## Assigned task
A faithful transcription of all the entries below is needed, without the pictures.

## Dataset entries

──────────────────────────────

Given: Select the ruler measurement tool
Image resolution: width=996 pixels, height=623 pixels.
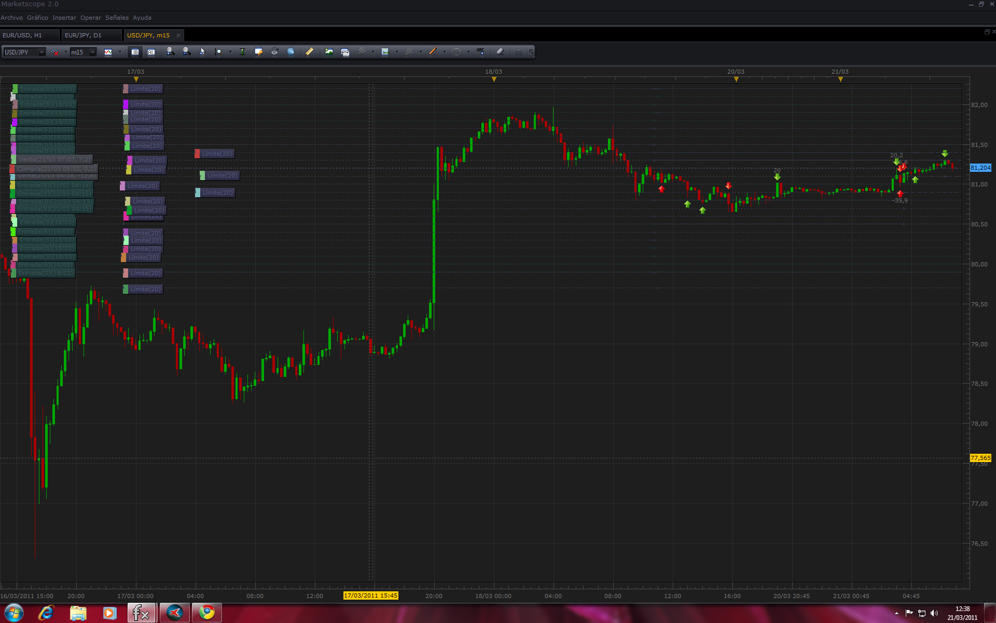Looking at the screenshot, I should tap(309, 51).
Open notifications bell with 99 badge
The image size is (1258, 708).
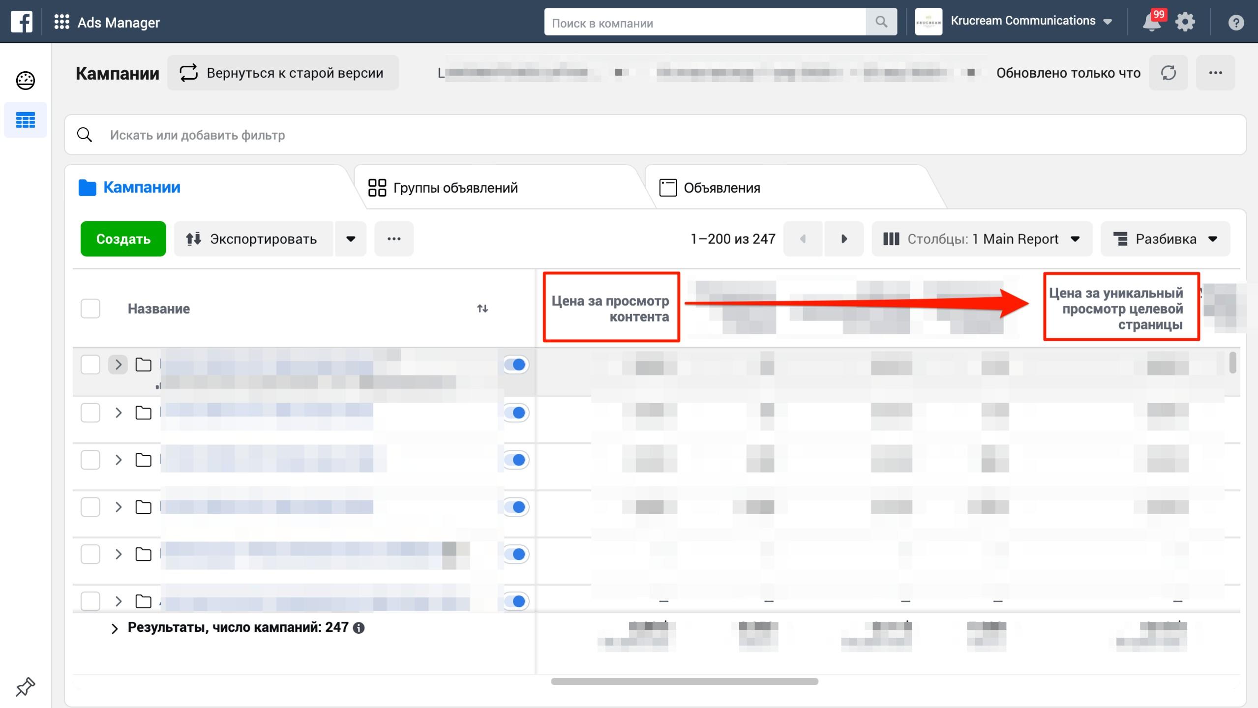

──────────────────────────────

## Response
Given: Select the ruler measurement tool
Image resolution: width=996 pixels, height=623 pixels.
Looking at the screenshot, I should tap(309, 51).
Open notifications bell with 99 badge
The image size is (1258, 708).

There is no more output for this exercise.